The Hang Seng (HSI) in Hong Kong fell 1.1 percent, while the Kospi (KOSPI) in Seoul dropped 0.6 percent. Blue-chip stocks in China rose 0.7 percent after a weaker start. In the quarter that concluded on March 31, MSCI’s global share index (IACWI) and U.S. and European stocks all saw their most significant quarterly declines since the onset of the COVID-19 pandemic in 2020. Investors have been concerned that rising pricing pressures may compel central banks to raise interest rates aggressively, potentially sparking recessions.

However, the quarterly decrease in U.S. stocks hides a late rally in the S&P500 index (SPX), which recovered from a near-13 percent loss to finish the quarter up around 5%, overcoming fears of tighter monetary policy and global instability confounding bond market signals.

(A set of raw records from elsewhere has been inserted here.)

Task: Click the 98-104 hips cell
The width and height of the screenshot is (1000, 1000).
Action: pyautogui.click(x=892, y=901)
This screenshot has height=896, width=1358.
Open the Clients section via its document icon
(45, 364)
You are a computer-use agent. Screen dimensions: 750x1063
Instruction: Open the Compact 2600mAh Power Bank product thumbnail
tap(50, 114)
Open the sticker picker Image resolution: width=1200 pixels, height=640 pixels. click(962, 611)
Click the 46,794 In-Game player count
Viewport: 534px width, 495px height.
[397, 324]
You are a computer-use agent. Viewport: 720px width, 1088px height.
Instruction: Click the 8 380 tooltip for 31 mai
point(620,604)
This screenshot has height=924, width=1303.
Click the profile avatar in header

Investors and The Energy Market

In addition to the headline jobs figure, investors will be looking for signs of wage inflation in the United States’ March jobs data, released later on Friday.

After momentarily inverting, the spread between U.S. two-year and 10-year notes (US2US10=RR) remained just above zero on Friday morning.

An inversion in this portion of the U.S. yield curve is a solid indicator that a recession is in the next two years.

The yield on benchmark 10-year notes (US10YT=RR) was 2.3781 percent, up from 2.325 percent late Thursday; meanwhile, the yield on 2-year notes (US2YT=RR) was 2.3648, up from 2.284 percent.

The dollar, which has benefitted from safe-haven flows and prospects of higher U.S. rates, stayed steady on Friday. The dollar (DXY) was up 0.08 percent against a basket of peers at 98.396; 0.55 percent against the yen (USDJPY) at 122.33.

After its most considerable quarterly rise in two years, gold remained flat at $1,937.05 per ounce on the market (XAU=).

Oil prices slipped into negative territory on Friday ahead of a meeting of International Energy Agency (IEA) member countries slated to discuss the release of emergency oil stockpiles in tandem with the U.S.’s massive planned release. On Thursday, U.S. President Joe Biden announced a six-month release of 1 million barrels per day (BPD) from the U.S. Strategic Petroleum Reserve, beginning in May. It is the most significant release from the U.S. Strategic Petroleum Reserve ever (SPR).

The International Energy Agency members will meet to discuss a new emergency oil release on Friday.

However, if the release is scaled back or delayed or delivered amounts are lower than those announced by the White House, oil prices may reverse course.

At 13% and 12%, respectively, the benchmark Brent and WTI contracts were on track for their steepest weekly drops in two years.

By 1055 GMT, Brent crude futures had fallen 6 cents, or 0.1 percent, to $104.65 a barrel. WTI oil futures in the United States were down 37 cents, or 0.4 percent, at $99.91.